Summarize the forum thread below in three sentences.

-- Begin Given text --

How often will users want to join data across data releases / how easy do we need to make it? We have been tentatively considering serving each DR from a separate cluster / through a separate Qserv, but if users will frequently try to cross match across different data releases, perhaps we should reconsider.

Do keep in mind that synchronizing everything (Object and Source and ForcedSource and ObjectExtra etc from multiple data releases) would results in each scan running slower, it’s require more resources, plus, it’d complicate Qserv implementation.

Thanks,
Jacek

RHL · December 1, 2015, 2:12pm

I doubt if people will often want Object, Source, and ForcedSource. (DiaForcedSources are a different matter). In fact, if we do things well I don’t think ForcedSource will be used much at all.
I wouldn’t expect much cross-DR work. It’ll be done, but only when people want to know what’s changed between releases. I’d expect people looking for the same object in a new DR will do a spatial match.

I’m a bit worried that this decision apparently changes how you implement qserv.

ktl · December 1, 2015, 2:34pm

I think you mean Source (single-epoch measurements) here, not ForcedSource, which will have the light curves for every object.

These decisions change how we configure the Qserv installations; they shouldn’t change the code for the DBMS itself.

RHL · December 1, 2015, 7:04pm

So you’re linking the diffim light curves into Source?

ktl · December 1, 2015, 7:32pm

The diffim light curves are DiaSources, no? They get linked with DiaObjects which get matched with Objects. But I think it’s still the case that there are many more ForcedSource-based light curves than DiaSource-based light curves, even with forced DiaSources – so we weren’t planning a shared scan with Object/DiaSource. And using the DiaSources for light curves may be tricky because of template changes.

RHL · December 1, 2015, 7:45pm

Hmm. We have a potential problem here (I’d be interested in @mjuric’s take). I’m expecting that we’ll measure only non-variable objects as Objects, measured in multi-fit (which will allow for proper motion and parallax so variable in space is OK until you start worrying about light echos and solar system objects with accelerations). I thought that we were planning to do forced photometry on the difference images, and that’s where the light curves come from. The use of multiple templates makes this nastier, as @ktl notes.

The SNe Ia folk (e.g. @mwv, @PierreAstier ) like to do their photometry by forward modelling, but I think (although I haven’t demonstrated) that this is equivalent to a particularly good choice of template. This needs to be sorted out.

It’s true that we are also planning to measure Sources and ForcedSources on individual exposures, but I’m unconvinced of the value of these measurements. Because the community fervently believes that we need to make these measurements we should plan to until we’ve demonstrated that the ForcedDiaSource approach is better.

ktl · December 1, 2015, 8:02pm

Please cite DPDD language (or lobby @mjuric to change it). I see 5.2 Level 2 Data Processing item 7 and 5.2.4 Forced Photometry defining ForcedSources and saying they are for light curve characterization and 4.2.1 Difference Image Analysis items 9 and 10 defining forced DiaSources (after a DiaObject is created and 30 days before) in Level 1.

Regardless, if we replace ForcedSource by ForcedDiaSource (with just a flux), or, more likely, replace the flux in ForcedSource with one from a difference image, the database access pattern is the same. It’s only if we have a different kind of join that we have any issue.

-- End Given text --
-- Begin Supplied data --

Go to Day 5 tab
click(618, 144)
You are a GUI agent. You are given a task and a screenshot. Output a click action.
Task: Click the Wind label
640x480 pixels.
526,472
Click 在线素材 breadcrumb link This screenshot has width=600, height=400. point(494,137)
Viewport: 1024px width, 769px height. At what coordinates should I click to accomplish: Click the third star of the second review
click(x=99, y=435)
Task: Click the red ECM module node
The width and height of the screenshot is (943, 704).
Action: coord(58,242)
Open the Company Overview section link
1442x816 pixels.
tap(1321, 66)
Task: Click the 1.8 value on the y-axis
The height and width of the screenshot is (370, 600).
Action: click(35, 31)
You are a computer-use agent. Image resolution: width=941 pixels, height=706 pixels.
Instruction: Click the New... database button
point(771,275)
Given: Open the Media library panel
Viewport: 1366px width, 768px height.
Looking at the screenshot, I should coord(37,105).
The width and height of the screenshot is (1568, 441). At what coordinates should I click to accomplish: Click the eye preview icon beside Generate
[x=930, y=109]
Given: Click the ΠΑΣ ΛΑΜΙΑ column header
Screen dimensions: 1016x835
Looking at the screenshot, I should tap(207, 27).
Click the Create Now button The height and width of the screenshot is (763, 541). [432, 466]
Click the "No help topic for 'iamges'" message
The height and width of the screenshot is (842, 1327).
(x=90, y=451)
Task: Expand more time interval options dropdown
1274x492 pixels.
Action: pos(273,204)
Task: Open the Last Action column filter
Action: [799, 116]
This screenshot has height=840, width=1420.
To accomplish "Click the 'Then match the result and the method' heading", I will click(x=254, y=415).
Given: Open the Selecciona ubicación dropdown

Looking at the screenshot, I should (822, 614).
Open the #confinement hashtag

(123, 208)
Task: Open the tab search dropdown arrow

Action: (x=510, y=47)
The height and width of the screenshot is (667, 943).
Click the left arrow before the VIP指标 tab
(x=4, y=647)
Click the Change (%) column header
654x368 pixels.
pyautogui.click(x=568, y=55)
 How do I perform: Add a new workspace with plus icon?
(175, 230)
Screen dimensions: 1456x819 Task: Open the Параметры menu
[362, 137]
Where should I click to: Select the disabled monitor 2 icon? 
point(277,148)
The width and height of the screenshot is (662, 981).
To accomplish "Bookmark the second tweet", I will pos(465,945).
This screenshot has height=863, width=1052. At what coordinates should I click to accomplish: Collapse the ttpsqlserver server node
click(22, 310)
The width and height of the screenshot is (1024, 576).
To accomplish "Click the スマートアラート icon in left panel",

-- End Supplied data --

Answer to the exercise:
The thread asks how often users will join data across data releases, because serving each release from a separate Qserv is under consideration and synchronizing tables from multiple releases would slow scans, require more resources and complicate the Qserv implementation. One reply expects little cross-release work beyond seeing what changed between releases, with people doing a spatial match to find the same object in a new release, and another says these decisions change how the Qserv installations are configured, not the code of the DBMS itself. The discussion then turns to whether light curves come from ForcedSources or from forced photometry on difference images, and it closes by noting that the database access pattern stays the same either way unless a different kind of join is involved.